# Smoking for Another Wedding - 200 People



## briggy

Evening All,

The last time I posted this was for my own wedding a few years ago where we did the majority of smoking/prep in advance and then turned it over to our crew on the wedding day for final reheat and presentation.  Well, one of the attendees from our wedding requested that we do the smoking for their son's wedding.  This will be a bit more simple than our wedding was as I'm only doing a small portion of the menu (the same crew from our wedding is doing the rest).  Here is what they have asked for:

- 200 people, final counts confirmed the first week of May and the wedding is June 6th
- Pulled Pork
- Pulled Chicken
- 

 sqwib
  Mac and Cheese (has been a ridiculous hit around here since our wedding) - this will now be the 3rd wedding it is in
- Traditional KC Q Sauce
- Honey Q Sauce

Here is what I'm initially thinking to purchase - this isn't for profit, just passing cost along:

- 110-115 pounds pork butt
- 110- 115 pounds whole chickens
- 

 sqwib
 original recipe X 18
- 1 gallon of traditional sauce
- 1 gallon of honey Q sauce

Let me know any thoughts on my current planning, more than happy to adjust and of course pics will come as the prep unfolds as we get closer.


----------



## sawhorseray

Sounds like you'll have plenty of meat for 200, work on the sides and you should be all set. Maybe a nice last meal for the groom the night before the wedding, extend my condolences. RAY


----------



## krj

You've probably got about twice the meat you need. But that's just quick head math.


----------



## gary s

That will be fun  I cooked for my Grandson's wedding 100 people. I had a blast, I did Brisket, Pork Butt, Ribs, Chicken, Sausage and Beans

Gary


----------



## Crazy88

Time for some corned beef and cabbage. Starting with a flat, and a point.  Putting them on at 250.


----------



## briggy

krj said:


> You've probably got about twice the meat you need. But that's just quick head math.

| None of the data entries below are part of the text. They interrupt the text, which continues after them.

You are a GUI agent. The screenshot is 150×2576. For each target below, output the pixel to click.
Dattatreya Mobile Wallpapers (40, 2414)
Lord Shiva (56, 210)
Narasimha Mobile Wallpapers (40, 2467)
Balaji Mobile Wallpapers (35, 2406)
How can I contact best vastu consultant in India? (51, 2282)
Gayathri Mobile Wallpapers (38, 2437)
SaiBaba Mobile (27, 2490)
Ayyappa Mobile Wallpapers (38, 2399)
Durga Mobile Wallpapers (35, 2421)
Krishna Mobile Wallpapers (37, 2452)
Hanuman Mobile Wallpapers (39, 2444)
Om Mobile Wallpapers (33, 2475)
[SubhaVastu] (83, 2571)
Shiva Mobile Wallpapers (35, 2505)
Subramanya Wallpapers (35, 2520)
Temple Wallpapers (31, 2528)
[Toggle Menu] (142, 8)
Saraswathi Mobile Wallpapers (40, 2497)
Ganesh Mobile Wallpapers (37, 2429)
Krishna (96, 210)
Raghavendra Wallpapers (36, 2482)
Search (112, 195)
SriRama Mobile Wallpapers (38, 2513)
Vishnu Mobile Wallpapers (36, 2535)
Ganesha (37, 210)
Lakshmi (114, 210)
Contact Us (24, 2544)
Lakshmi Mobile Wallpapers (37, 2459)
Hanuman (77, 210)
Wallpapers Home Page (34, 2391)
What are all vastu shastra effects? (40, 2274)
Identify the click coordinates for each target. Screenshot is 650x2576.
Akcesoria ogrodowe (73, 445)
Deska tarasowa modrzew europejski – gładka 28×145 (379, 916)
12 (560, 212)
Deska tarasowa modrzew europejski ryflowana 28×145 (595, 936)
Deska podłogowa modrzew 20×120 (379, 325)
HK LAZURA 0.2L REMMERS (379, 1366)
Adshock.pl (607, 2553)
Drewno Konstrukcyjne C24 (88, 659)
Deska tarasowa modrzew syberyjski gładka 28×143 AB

I agree - those would be uncooked weights and one of the meats is enough for the whole gathering.  Trying to figure out how I should split them is where I am struggling.  Any recommendations?


----------



## krj

So I've been figuring 6oz cooked servings per person for my jobs but ive come to the realization after my gig yesterday that it is way too much. I think I'm gonna pull back to 4oz. I also figure a 50% loss from raw to cooked pork butt. So makong this change for every 1lb of raw pork butt I'll server 2 people.

Not sure about the weight loss on pulled chicken, as I've never done pulled chicken. You could always be safe and figure the 50% loss as well, I'm sure it'll be less loss.

For two meat gigs I just split it down the middle after I tack on an extra 10-15 servings because you never know. So for your 200 people, I'd calle it 215, so 107.5 per meat type, 430oz @ 4oz per, 26.875lb cooked so 53.75 raw weight for each meat.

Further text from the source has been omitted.